Our aim is to develop an organotypic lung tissue model. Therefore, we have optimized the decellularization of bovine lung tissue and reconstitution of lung extracellular matrix hydrogels. In this study, we seek to understand the effect of different decellularization methods on the biochemical and mechanical characteristics of reconstituted lung hydrogels.
One of the main challenges of decellularization protocols is achieving mechanical stability in reconstitute hydrogels, which requires an understanding of the effects of decellularization on mechanical properties. These properties, such as stiffness and viscoelasticity, have crucial effects on cellular behaviors. We have established methodologies that effectively decellularize the bovine lung, yielding reproducible lung hydrogels that demonstrate noteworthy analogies with the extracellular matrix of the human lung.
Therefore, there is substantial promise in utilizing native lung dECM hydrogels for the purpose of disease modeling in the context of the lung. We engineered tissues to model homeostatic and disease conditions with a particular focus on cell matrix interactions. Therefore, we're interested in understanding the role of organotypic extracellular matrices, both in terms of unique content and mechanical aspects on cell behavior.
Our current research focuses on building biomimetic, patient-specific organoid models of cancer. To begin, remove the frozen bovine lung tissues from 80 degrees Celsius and allow them to thaw at room temperature. Dissect the tissue using sterile scalpels and scissors to remove the trachea and cartilaginous airways.
Then mince the tissue into small pieces. Wash the tissue three times with ultrapure water containing 2%penicillin and streptomycin. Immerse the minced tissue sample in 2%iodine solution for one minute.
Then perform two consecutive washes in sterile distilled water. Transfer the tissue pieces into a 50-milliliter tube up to the 15-milliliter mark. Fill the tube to the top with distilled water and freeze it in liquid nitrogen for two minutes.
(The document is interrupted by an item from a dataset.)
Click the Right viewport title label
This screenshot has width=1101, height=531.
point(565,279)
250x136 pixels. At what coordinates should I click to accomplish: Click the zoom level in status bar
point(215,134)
Then immediately transfer the tube to a beaker containing 37 degrees Celsius water for 10 minutes. After five freeze thaw cycles, incubate the sample in 30 milliliters of DNA solution for one hour at 37 degrees Celsius with constant stirring. Freeze the wet decellularized extracellular matrix samples at 80 degrees Celsius for 24 hours.
Transfer frozen samples into a lyophilizer and operate in drying mode under a vacuum for three to four days until fully dried. Following freeze drying, mill the samples into a fine powder in a grinding apparatus containing dry ice. Treat the lung tissues with 1%Triton X-100 for three days under gentle rotation at 4 degrees Celsius, changing the solution every 24 hours.
Incubate the sample in DNA solution for one hour at 37 degrees Celsius with constant stirring. Wash the tissue with distilled water for three days under constant rolling, replenishing the water every 24 hours. After the last wash, perform lyophilization and cryomilling as demonstrated previously.
Digest 15 milligrams per milliliter powdered decellularized extracellular matrix samples in one milligram per milliliter pepsin solution at room temperature under constant stirring for 48 hours. Maintain the solution pH at 2 for effective digestion. Centrifuge the tissue digest at 5000g for 10 minutes and remove the supernatant.
Turn on the discovery HR-2 rheometer to implement oscillatory rheology measurements. Pour 250 microliters of pre-gel digest solution placed on ice onto a pre-cooled lower plate to avoid rapid gelation. Lower the 20-millimeter parallel plate until the pre-gel solution forms a disc with a one-millimeter gap width between the two plates.
Set the strain at 0.1%and frequency to 0.5 hertz. Measure storage and loss moduli over time while heating the lower plate to 37 degrees Celsius for 30 minutes to observe dilation kinetics. After the storage modulus value stops increasing and reaches a plateau, perform a creep recovery test to assess the stress relaxation behavior of hydrogels.
Apply one pascal sheer stress to the hydrogel for 15 minutes and measure the strain. Then unload the sample from the stress and record the change in strain values for 15 minutes. Finally, draw a strain versus time graph to show the stress relaxing behavior.
The average storage modulus and loss modulus of hydrogels produced by the freeze thaw method demonstrated significantly higher stiffness compared to hydrogels produced using the Triton X-100 method. Creep recovery tests revealed that hydrogels obtained from both methods exhibited distinct stress responses, indicating different viscoelastic properties.